Tenuta San Guido
About the Producer:
Sassicaia, once called Italy’s greatest red wine by the eminent English author Hugh Johnson, was the harbinger of the modern vogue for Cabernet Sauvignon in Tuscany. Considered the original Super-Tuscan, and ranking for decades as the nation’s most illustrious vino da tavola, Sassicaia became, in 1994, Italy’s first wine from a single property to be awarded a DOC with a special zone of its own under the Bolgheri appellation.
The Sassicaia story began half a century earlier, when Marchese Mario Incisa della Rocchetta, a native of Piedmont, planted cuttings of Cabernt vines from Bordeaux’s Chateau Lafite at his San Guido estate.
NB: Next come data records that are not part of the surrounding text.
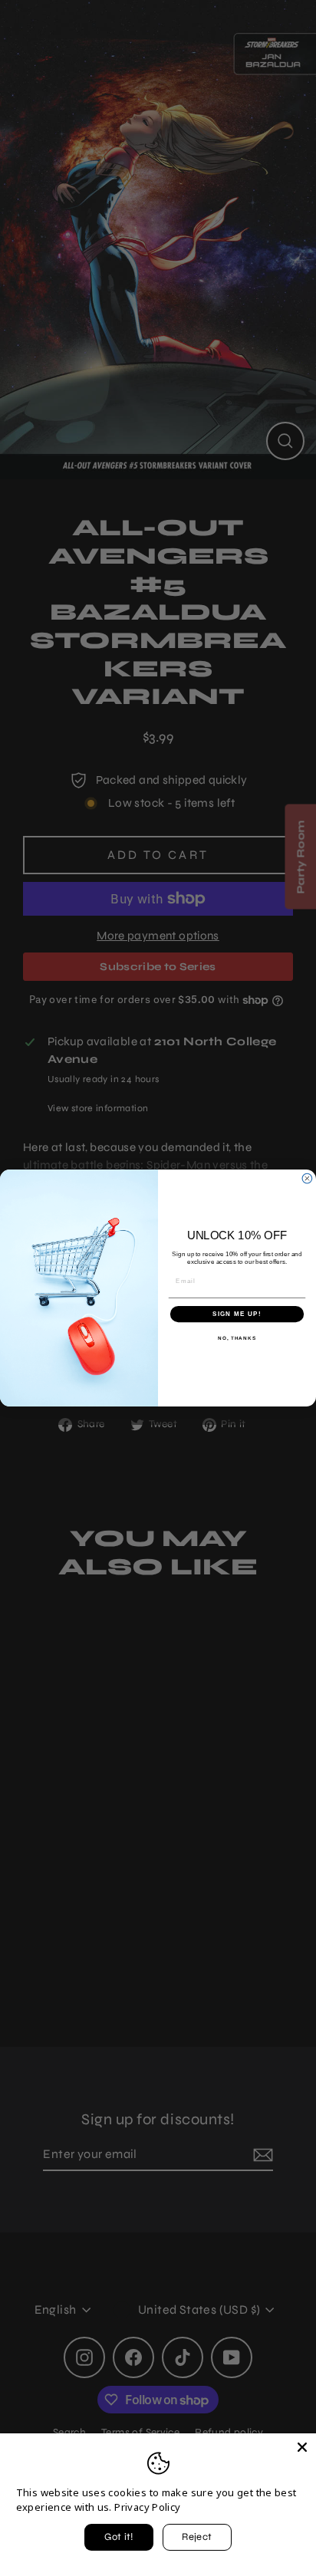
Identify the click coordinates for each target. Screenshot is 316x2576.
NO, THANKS (237, 1338)
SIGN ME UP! (237, 1314)
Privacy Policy (147, 2507)
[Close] (302, 2447)
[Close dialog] (307, 1178)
That area, the Marmma, on the coast of Tuscany, was not considered suited to quality vines, and for years Mario Incisa made a little wine for family and friends while concentrating on his main occupation of raising thoroughbred racehorses.
Eventually, though, word of Sassicaia’s undeniable signs of class spread, and from the 1968 vintage Incisa’s nephew, Pieto Antinori, of the prominent Florentine house, talked him into selling 3,000 bottles. Antinori winemaker Giacomo Tachis, assisted by the eminent Bordeaux enologist Emile Peynaud, gave Sassicaia a style that influenced a generation of Italian winemakers. The wine became a legend after a tasting sponsored by Decanter magazine in London in 1978 in which is triumphed over 34 select Cabernets from around the world.
Since Mario Incisa’s death in 1983, the estate has been run by his son Nicolo, who has sagely expanded vineyard and built production to about 150,000 bottles annually. In keeping with the dignified estate image inspired by Bordeaux, the Incisa della Rocchetta family insists on making only one wine exclusively from its own vineyards.
Sassicaia, in great demand around the world, recently fetched $5,175 for six bottles of the 1985 vintage at a Christie’s auction in New York. Some of its most ardent admirers in the North America refer to the wine simply as “Sass”.